Healthcare Realty Trust (HR) is a REIT which owns, manages, finances, and develops properties related to healthcare services, such as medical office buildings and other outpatient-related medical facilities across the US, explains Ben Reynolds, editor of Top 10 REITs.

Healthcare Realty was founded in 1992, and has grown from a portfolio of 21 healthcare facilities to now being invested in over 700 properties in the U.S. The Trust’s portfolio primarily consists of multi-tenant, on-campus medical office buildings that provide stable occupancy, high tenant retention, and reliable growth.

In July 2022, Healthcare Realty completed its strategic combination with Healthcare Trust of America; the combined company boasts improved market scale, increased diversification, and a stronger, more flexible balance sheet.

Safety & Dividend Risk Analysis

At the end of the third quarter, the trust had $57 million in cash and cash equivalents and the run-rate net debt to adjusted EBITDA ratio was 6.3x, which is high. The trust’s payout ratio has remained fairly stable over the last five years, whereas the payout was under threat before.

Today the dividend appears to be well covered by normalized FFO. The trust’s dividend has been rebased to $0.31 quarterly due to the massive merger with HTA, this following some small increases after it had remained unchanged for an entire decade prior. Healthcare Realty was negatively affected by the Great Recession. It slashed its dividend multiple times from a high of $2.64 in 2006 to $1.20 by 2020.
-------------------------
# What you will do
a - In the passage on Healthcare Realty Trust, translate this sentence into Spanish: "Healthcare Realty was negatively affected by the Great Recession."
b - Repeat word for word the part of the passage on Healthcare Realty Trust starting with "Today the dividend" and going on through "to $1.20 by 2020.".
c - Pick up the passage on Healthcare Realty Trust from its last sentence and write what comes next.
-------------------------
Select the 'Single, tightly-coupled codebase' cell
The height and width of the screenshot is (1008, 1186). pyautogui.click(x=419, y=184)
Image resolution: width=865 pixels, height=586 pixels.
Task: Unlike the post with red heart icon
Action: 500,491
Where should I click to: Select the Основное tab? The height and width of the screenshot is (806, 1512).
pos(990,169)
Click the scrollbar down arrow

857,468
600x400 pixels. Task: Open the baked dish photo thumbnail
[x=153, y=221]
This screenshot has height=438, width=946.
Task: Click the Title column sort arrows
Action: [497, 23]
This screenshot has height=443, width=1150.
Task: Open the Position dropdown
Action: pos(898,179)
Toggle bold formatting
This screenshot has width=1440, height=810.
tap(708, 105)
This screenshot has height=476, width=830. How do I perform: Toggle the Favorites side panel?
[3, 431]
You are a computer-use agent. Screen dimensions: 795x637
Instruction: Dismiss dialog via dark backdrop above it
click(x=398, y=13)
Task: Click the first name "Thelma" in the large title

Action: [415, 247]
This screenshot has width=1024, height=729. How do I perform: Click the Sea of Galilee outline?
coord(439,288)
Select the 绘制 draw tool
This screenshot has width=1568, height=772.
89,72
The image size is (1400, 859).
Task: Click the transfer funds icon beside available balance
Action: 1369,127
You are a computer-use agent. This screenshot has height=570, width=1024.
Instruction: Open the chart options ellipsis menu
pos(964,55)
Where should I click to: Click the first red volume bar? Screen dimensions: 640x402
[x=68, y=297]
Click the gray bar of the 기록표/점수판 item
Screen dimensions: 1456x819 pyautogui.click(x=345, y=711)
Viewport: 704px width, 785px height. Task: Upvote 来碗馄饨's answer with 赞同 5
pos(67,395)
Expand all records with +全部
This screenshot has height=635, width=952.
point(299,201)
-------------------------
# Expected responses
a - Healthcare Realty se vio afectada negativamente por la Gran Recesión.

b -
Today the dividend appears to be well covered by normalized FFO. The trust’s dividend has been rebased to $0.31 quarterly due to the massive merger with HTA, this following some small increases after it had remained unchanged for an entire decade prior. Healthcare Realty was negatively affected by the Great Recession. It slashed its dividend multiple times from a high of $2.64 in 2006 to $1.20 by 2020.

c -
Growth, Value & Expected Total Return Analysis

Acquisitions will be the main growth driver for Healthcare Realty. Additionally, the joint venture with TIAA allows for the trust to continue investing larger amounts of capital by diversifying its funding sources. Also, the trust predicts that average in-place rent increases, and future annual contractual increases for leases will further bolster FFO growth. We anticipate this will lead to 3.0% growth in the intermediate term.

Healthcare Realty trades at 11.6 times AFFO estimates for 2022, which is below our estimate of fair value at 18.0 times AFFO. This implies a 9.5% annualized tailwind to total returns. Combined with the 3.0% expected growth rate and 6.3% starting dividend yield, we expect total annual returns of 16.5% over the next five years.